*PASSAGE SHOWN*
■ ■ ■ ■ ■ ■ ■
The coat is very thick and dense, with a soft undercoat and stiff, coarse guard hairs. The Eskimo Dog has a mane of thick fur around its neck, which is quite impressive in the males and adds an illusion of additional size. This mane is smaller in females. Eskimo Dogs can be almost any colour, and no one colour or colour pattern should dominate. Solid white dogs are often seen, as well as white dogs with patches of another colour on the head or both body and head. Solid silver or black coloured dogs are common as well. Many of the solid coloured dogs have white mask-like markings on the face, sometimes with spots over the eyes. Others might have white socks and nose stripes with no eye spots or mask.

====Size====
The size of Canadian Eskimo dogs depends on their sex. Males weigh 30–40 kg and stand 58–70 cm at the shoulder. Females weigh 18–30 kg and stand 50–60 cm.
■ ■ ■ ■ ■ ■ ■
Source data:
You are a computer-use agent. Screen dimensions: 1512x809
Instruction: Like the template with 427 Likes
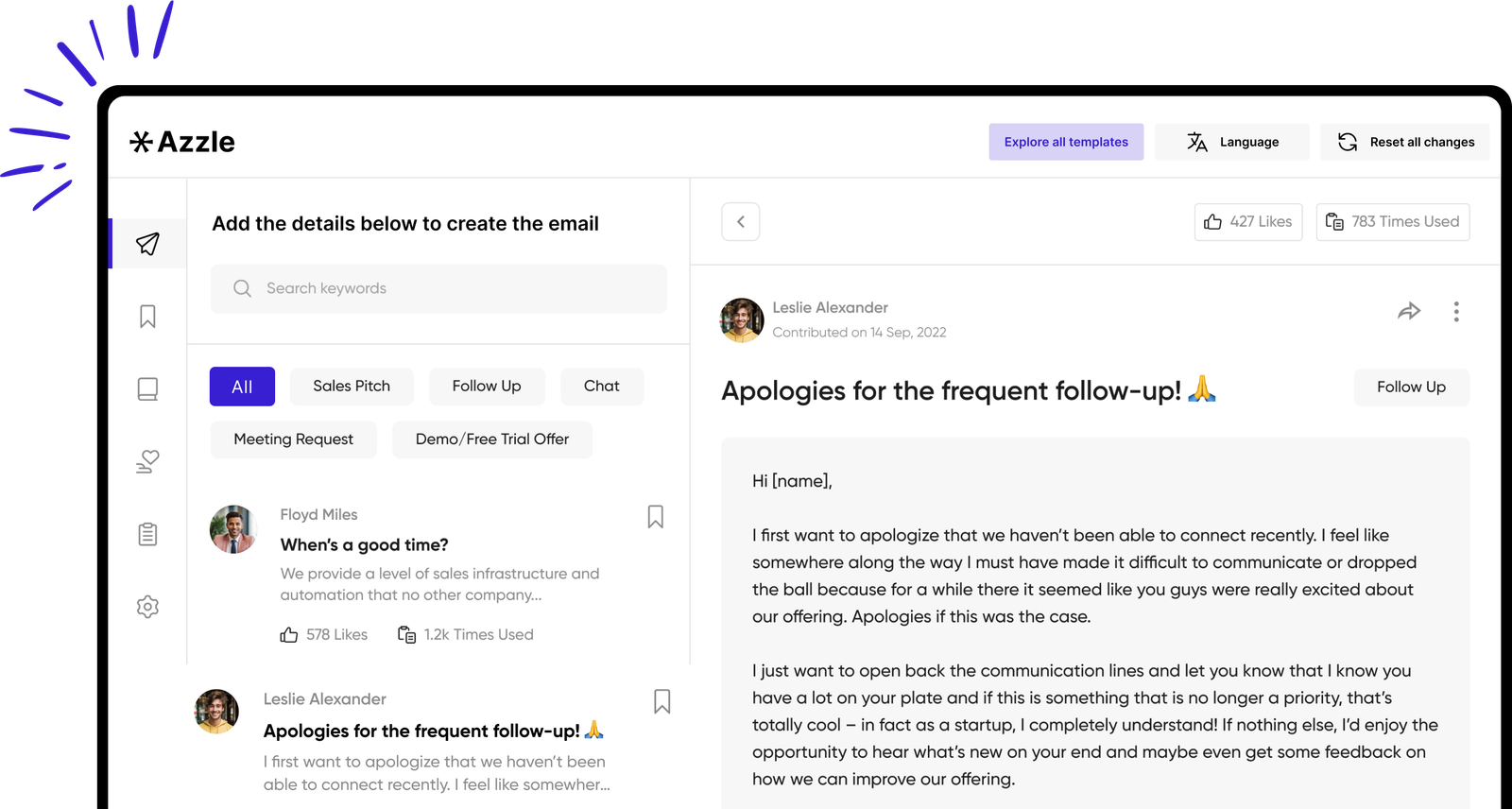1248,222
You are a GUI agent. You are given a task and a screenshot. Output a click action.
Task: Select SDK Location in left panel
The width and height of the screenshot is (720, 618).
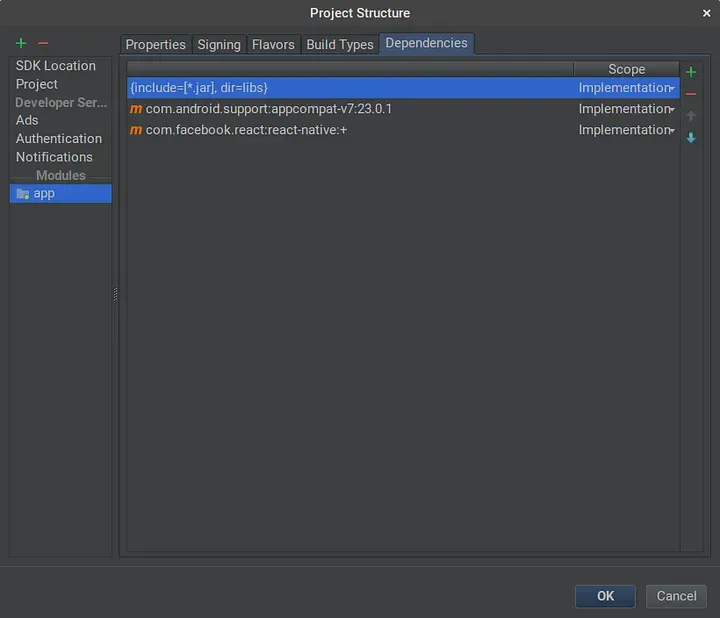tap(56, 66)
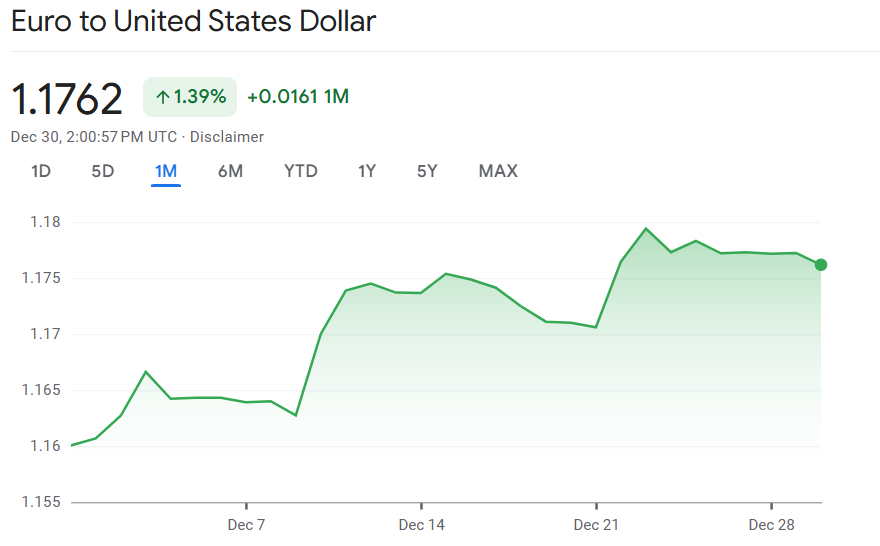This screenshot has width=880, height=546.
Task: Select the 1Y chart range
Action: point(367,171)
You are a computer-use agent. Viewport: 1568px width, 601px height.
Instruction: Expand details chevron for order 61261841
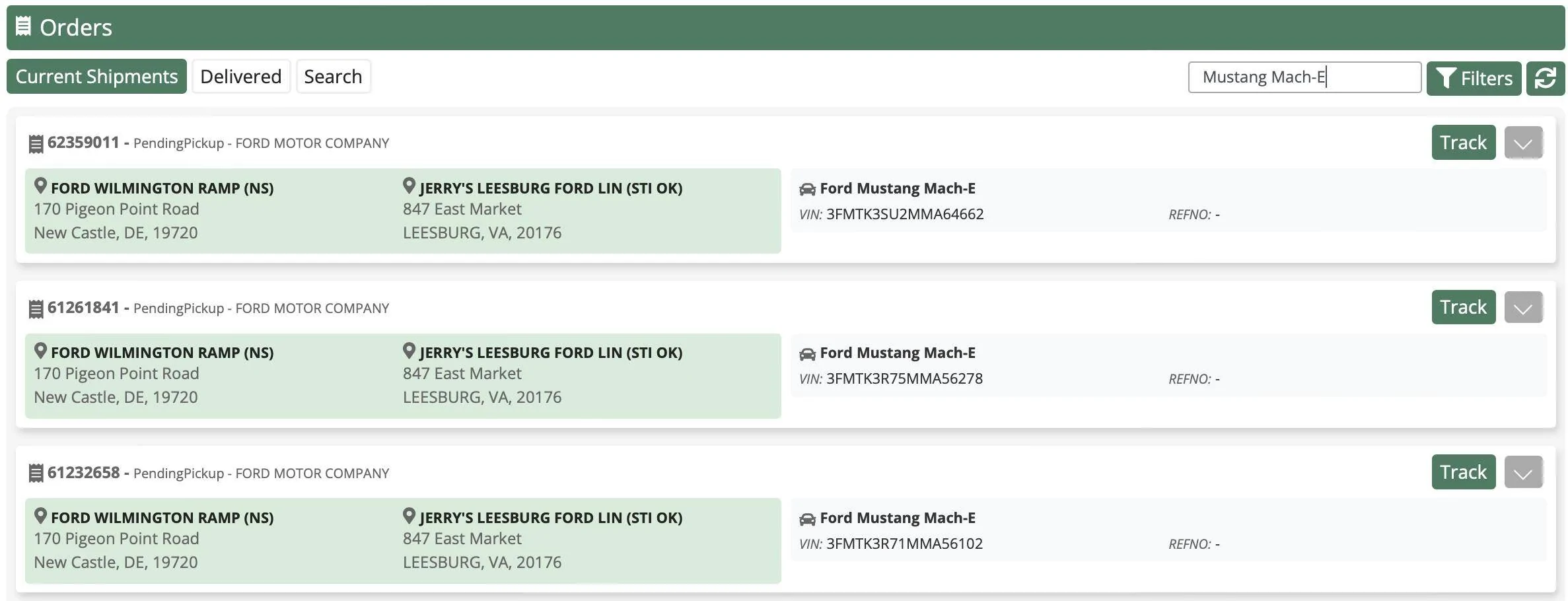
■ ■ ■ ■ ■ ■ ■
*WHAT TO DO*
A. Answer these questions from the Eskimo Dog passage, one per line:
(i) How does the mane of females compare with that of males?
(ii) What do males weigh?
(iii) How tall do females stand at the shoulder?
B. Continue the Eskimo Dog passage after its last sentence.

*RESPONSES*
A.
(i) It is smaller.
(ii) 30–40 kg.
(iii) 50–60 cm.

B.
===Temperament===
The Canadian Eskimo Dog's temperament reflects its original work and environment. It is loyal, tough, brave, intelligent, and alert. It is affectionate and gentle, and develops a deep bond with its owner and is intensely loyal. When used as sled dogs, they were often required to forage and hunt for their own food. Consequently, many Canadian Eskimo Dogs have stronger prey drive than some other breeds. Owing to their original environment, they take pure delight in cold weather, often preferring to sleep outside in winter. Like most spitz breeds they can be very vocal.

==Care and training==

Historically, Inuit would put their dogs to the harness as soon as they could walk, and would acquire the habit of pulling sledges in their attempts to break free. At the age of two months, the pups would be placed with adult dogs. Sometimes, ten pups would be put under the lead of an older animal, coupled with frequent beatings from their masters, which would educate the pups.